NYC pro-Muslim rally, Sept. 11, 2010
Viktor Nagornyy

The Council on American-Islamic Relations (CAIR) has called for a federal investigation and Senate hearings into an Aug. 24 Associated Press report asserting that the CIA helped the New York Police Department (NYPD) in spying on the city's Musilm communities. CAIR said it suspects the intelligence gathering described in the report violates the US Constitution, and the US Privacy Act of 1974, which bars the CIA from domestic spying.
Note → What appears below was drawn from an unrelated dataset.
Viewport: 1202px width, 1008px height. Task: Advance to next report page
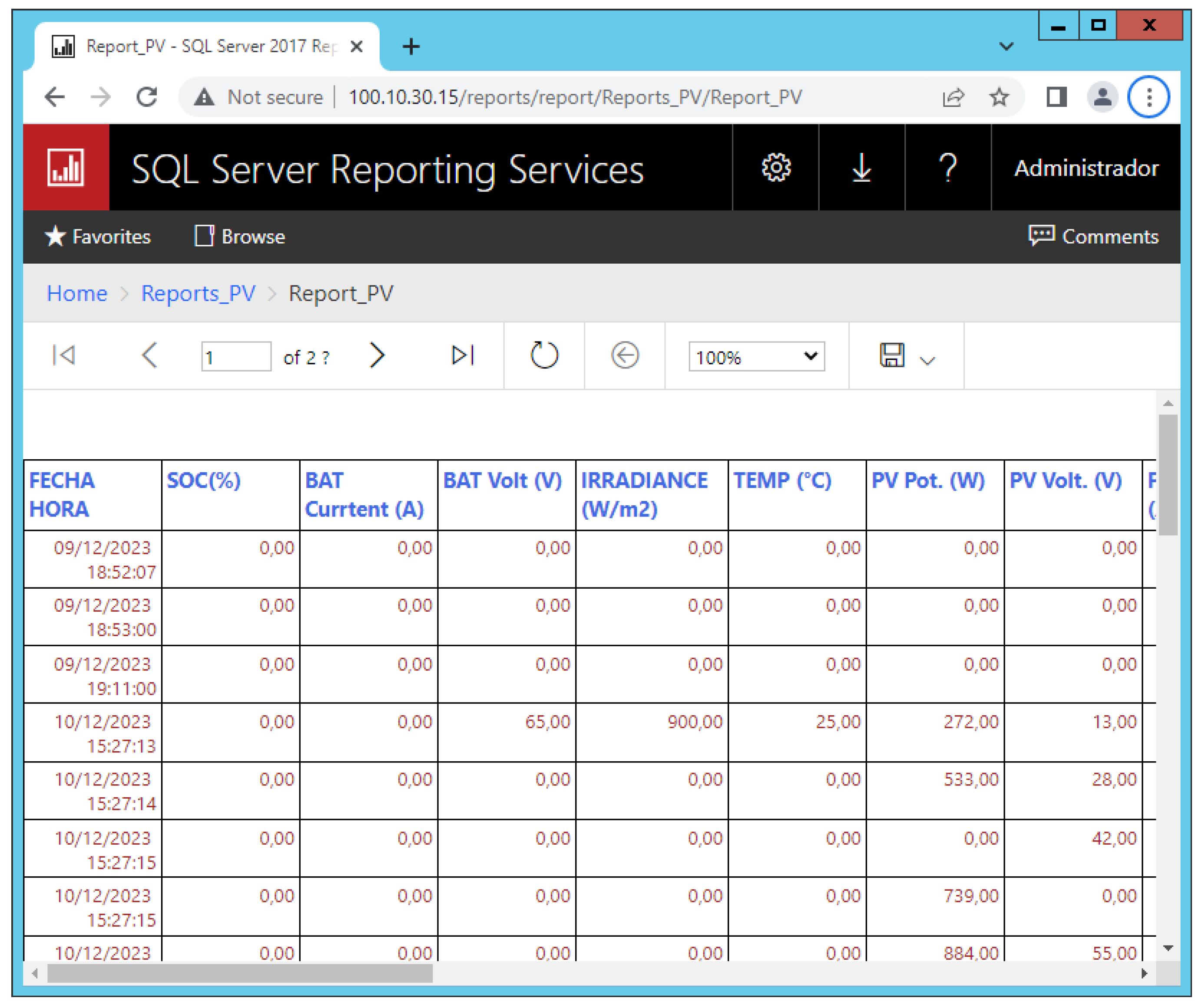tap(376, 355)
The report claims undercover NYPD officers known as "rakers" were sent into Musilm neighborhoods to monitor bookstores and cafes, while informants known as "mosque crawlers" were used to monitor sermons.

NYPD deputy commissioner Paul Browne said "we don't apologise" for aggressive techniques developed since the 9-11 attacks. He said "those techniques have helped thwart 13 plots on the city." Preston Golson, a CIA spokesman, said the AP story had mischaracterised the nature and scope of the agency's support to the NYPD. "Our co-operation, in co-ordination with the Federal Bureau of Investigation, is exactly what the American people deserve and have come to expect," he said. "The agency's operational focus, however, is overseas and none of the support we have provided to NYPD can be rightly characterised as 'domestic spying' by the CIA. Any suggestion along those lines is simply wrong." (AlJazeera, Aug. 25)

Golson failed to say why the operations failed to qualify as "domestic spying," however. In the absence of a credible distinction being offered, we are left to assume that it was exactly that. We have noted before that David Cohen, the NYPD's deputy commissioner for intelligence who was appointed after 9-11, was a 30-year veteran of the CIA. We have also noted that the NYPD's deputy commissioner for counter-terrorism, also appointed after 9-11, is Michael Sheehan—a former US army Special Forces commander who served as a counter-insurgency advisor in El Salvador.

We heartily endorse CAIR's call for a civil rights investigation. We say it is about 10 years overdue.